■ DIRECTIONS FOR THIS TASK: Your answer should be the exact lines of the data below from the one containing "Join Mailing List (40, 2488)" through the one containing "[Open cookie settings widget] (12, 2547)"; please include nothing else.

##### INPUT DATA

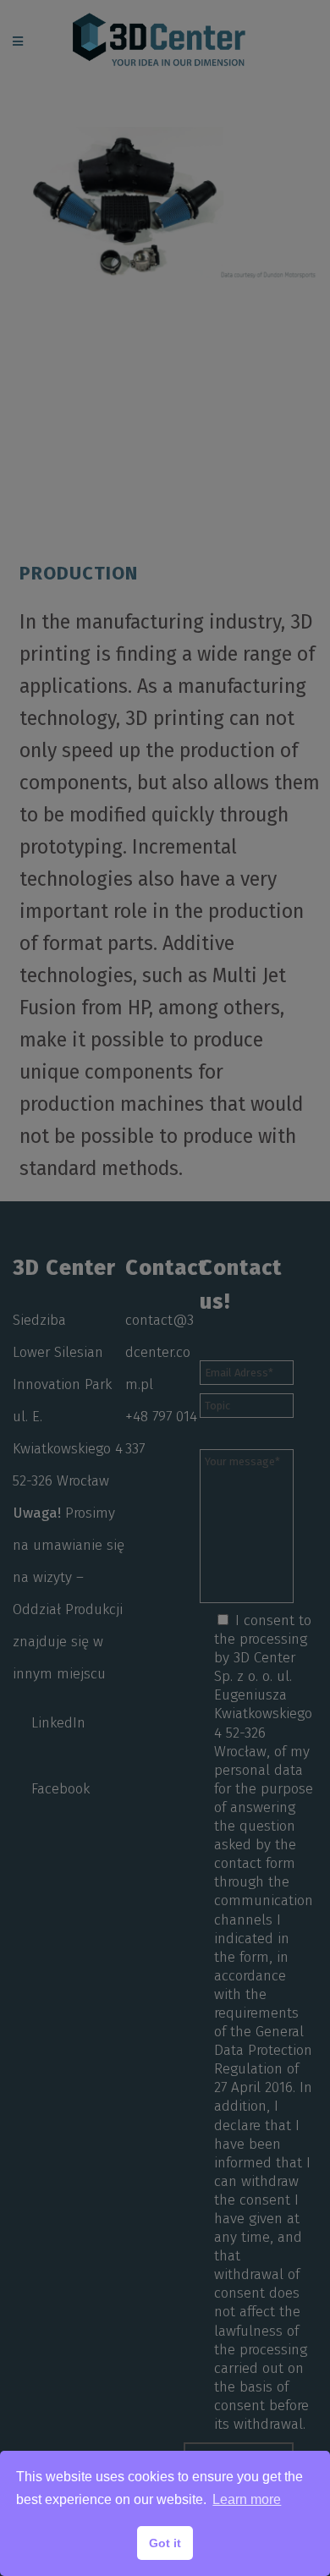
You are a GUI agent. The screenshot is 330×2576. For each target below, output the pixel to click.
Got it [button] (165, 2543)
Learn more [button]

##########
##### INPUT DATA

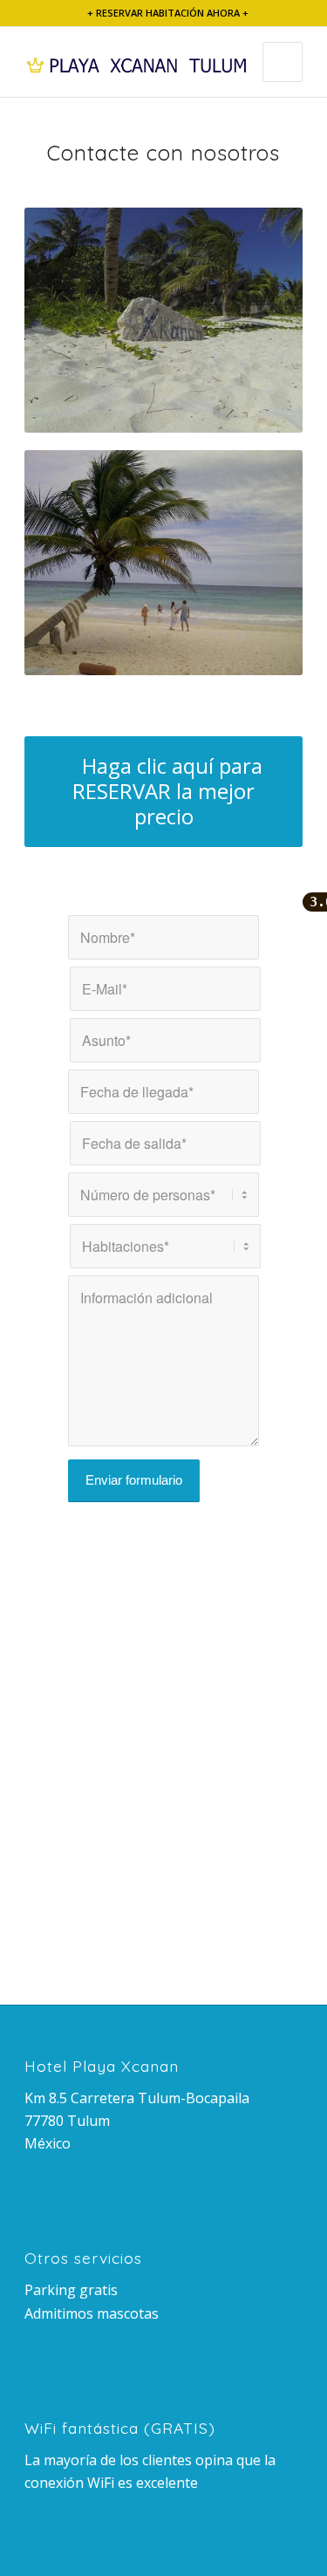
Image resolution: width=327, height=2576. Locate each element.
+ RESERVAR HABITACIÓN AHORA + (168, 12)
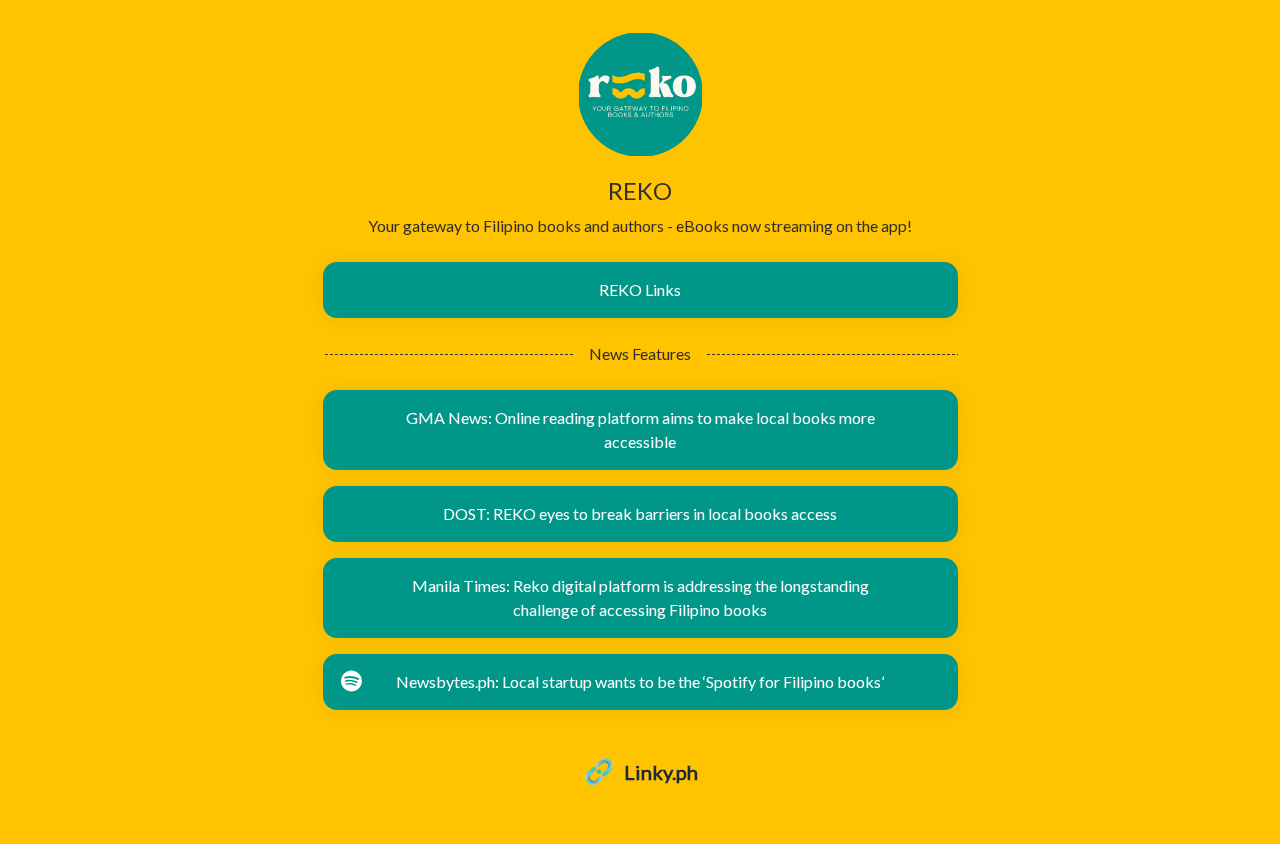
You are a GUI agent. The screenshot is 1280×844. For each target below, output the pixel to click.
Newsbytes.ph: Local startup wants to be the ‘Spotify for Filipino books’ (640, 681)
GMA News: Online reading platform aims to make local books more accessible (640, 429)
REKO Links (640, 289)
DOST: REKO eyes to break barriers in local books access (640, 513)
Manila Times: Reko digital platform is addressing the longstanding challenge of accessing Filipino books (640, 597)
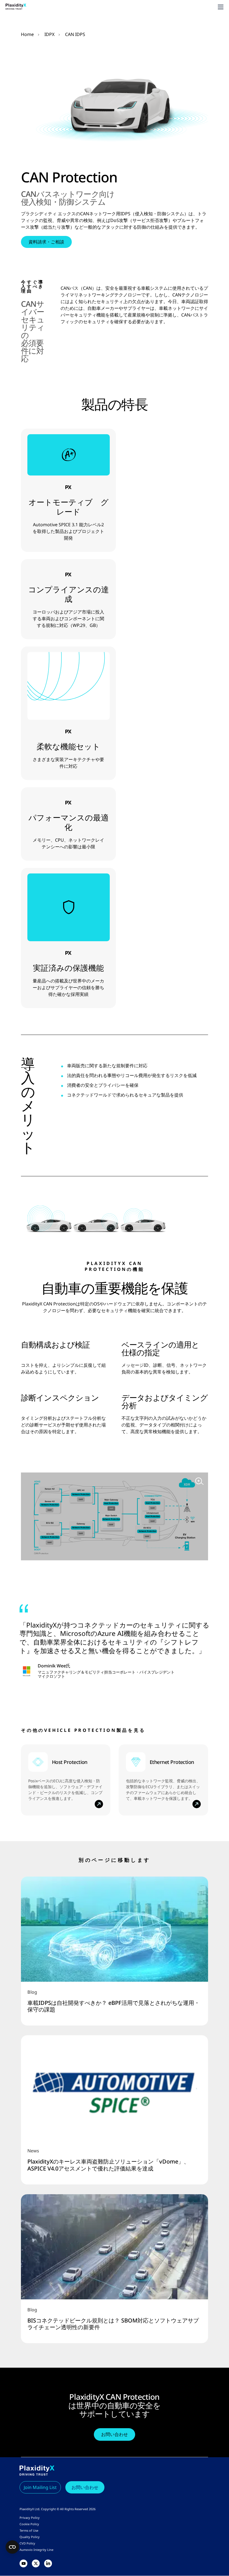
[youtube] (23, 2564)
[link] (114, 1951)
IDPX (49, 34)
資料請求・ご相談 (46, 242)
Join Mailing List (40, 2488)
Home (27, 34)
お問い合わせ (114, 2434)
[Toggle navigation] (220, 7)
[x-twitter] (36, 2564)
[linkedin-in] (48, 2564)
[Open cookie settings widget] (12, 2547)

##########

■ EXERCISE RESULT:
Join Mailing List (40, 2488)
Home (27, 34)
お問い合わせ (114, 2434)
[Toggle navigation] (220, 7)
[x-twitter] (36, 2564)
[linkedin-in] (48, 2564)
[Open cookie settings widget] (12, 2547)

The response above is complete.